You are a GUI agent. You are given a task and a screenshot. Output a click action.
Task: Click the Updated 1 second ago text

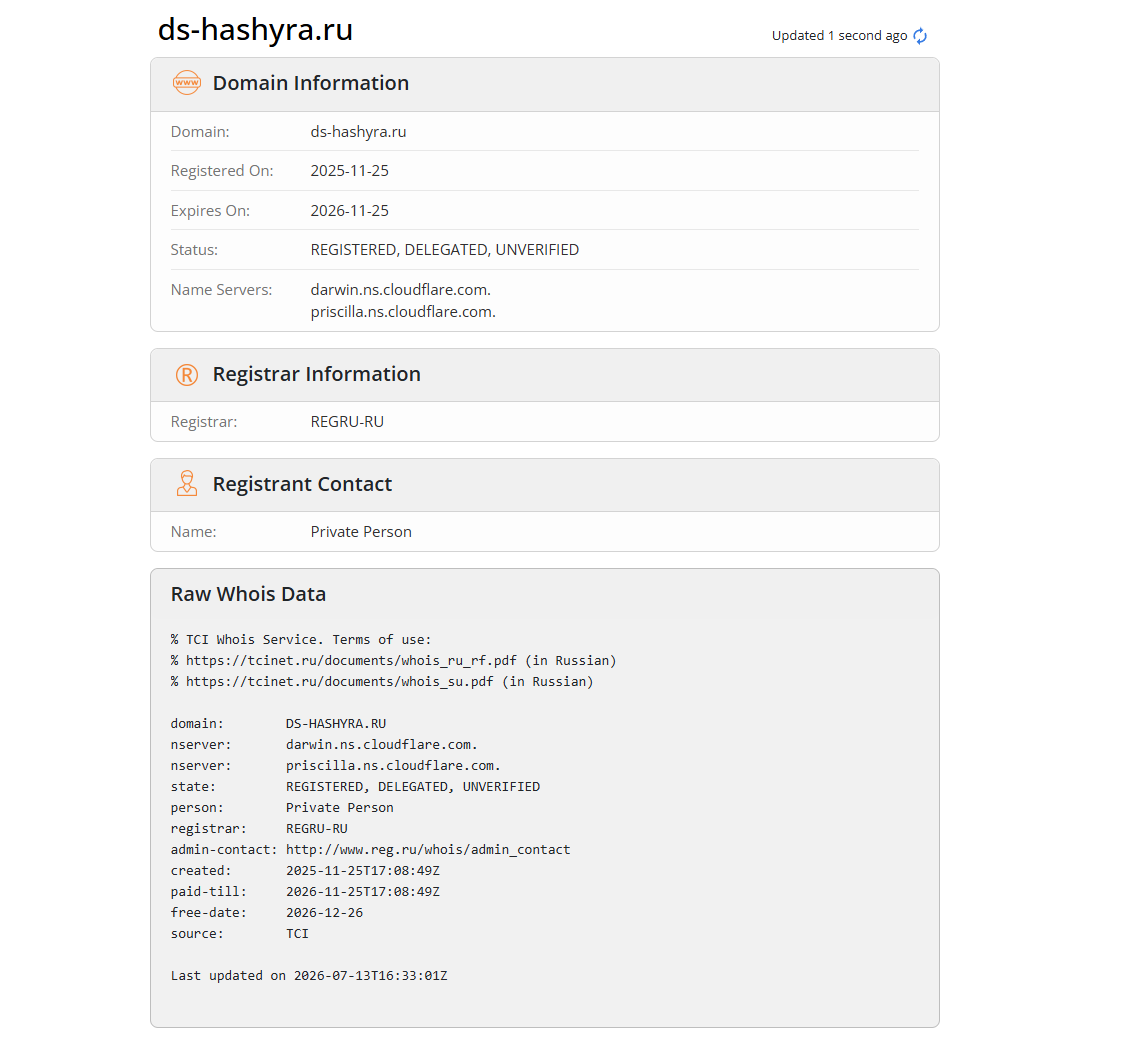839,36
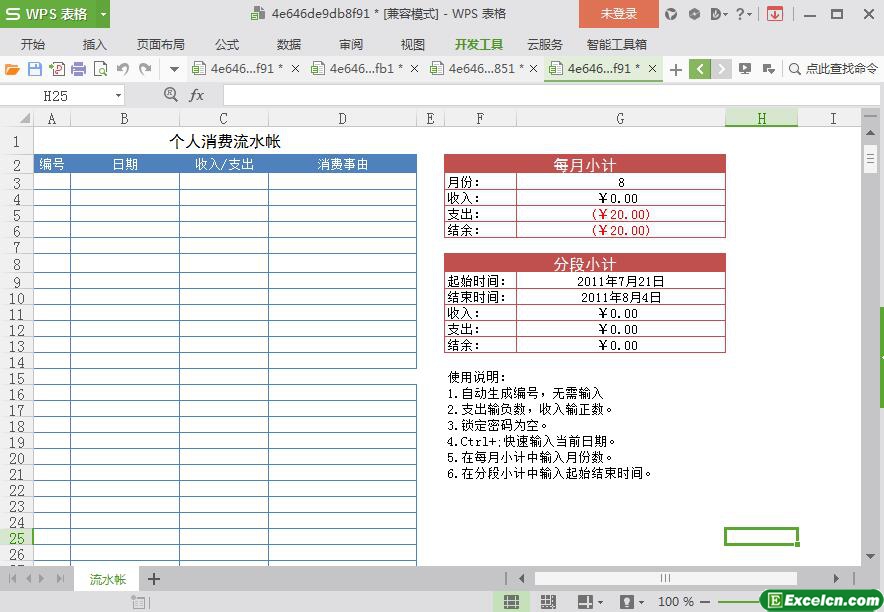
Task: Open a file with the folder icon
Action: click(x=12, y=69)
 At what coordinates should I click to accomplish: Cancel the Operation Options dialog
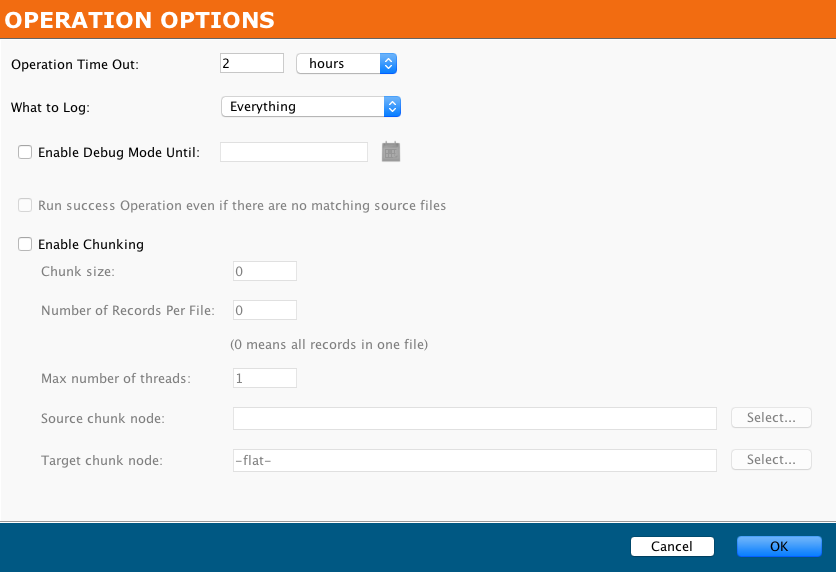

--

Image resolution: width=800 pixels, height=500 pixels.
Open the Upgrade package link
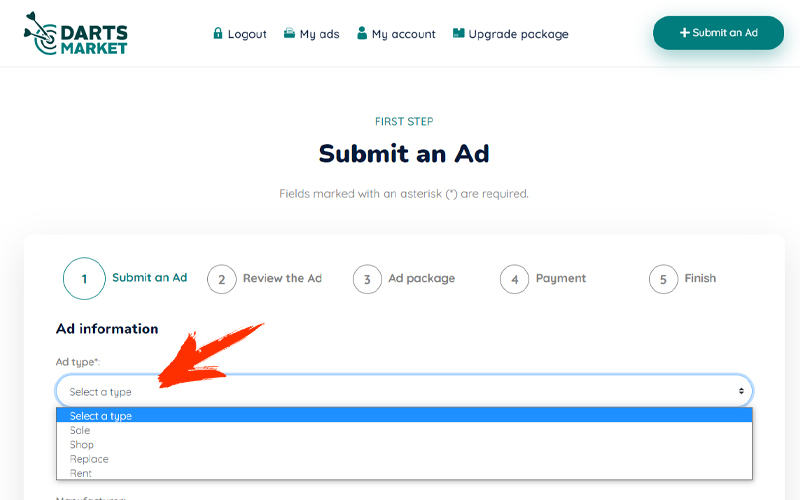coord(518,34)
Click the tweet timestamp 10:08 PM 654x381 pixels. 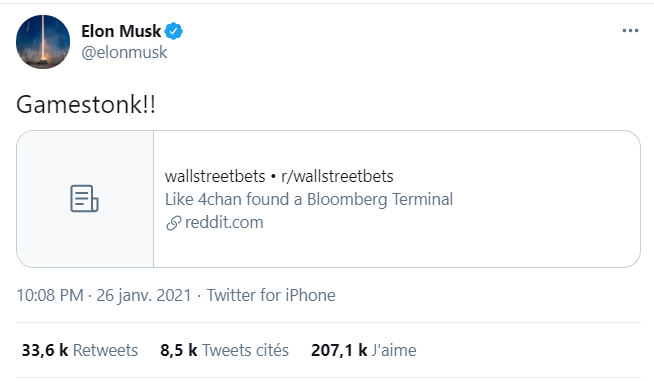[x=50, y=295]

--

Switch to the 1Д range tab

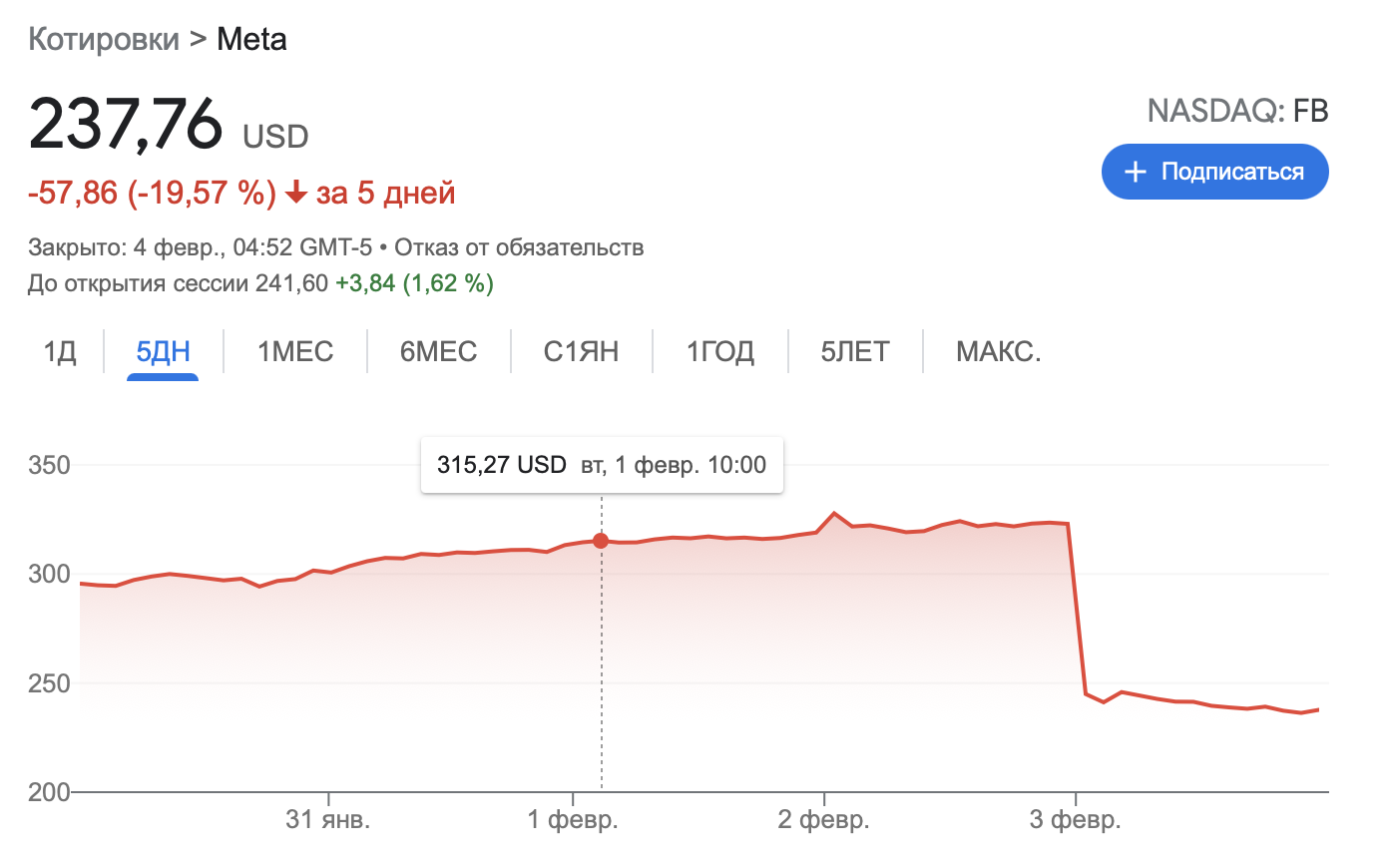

## Goal of the exercise:
Starting at the line above that holds "You are a GUI", repeat every line exactly down to and including the line that holds "At what coordinates", then stop. Do not carry over any pictures.

## Your response:
You are a GUI agent. You are given a task and a screenshot. Output a click action.
Task: Click the Updated 1 second ago text

839,36
Task: Open a file with the folder icon
Action: click(x=12, y=69)
 At what coordinates should I click to accomplish: Cancel the Operation Options dialog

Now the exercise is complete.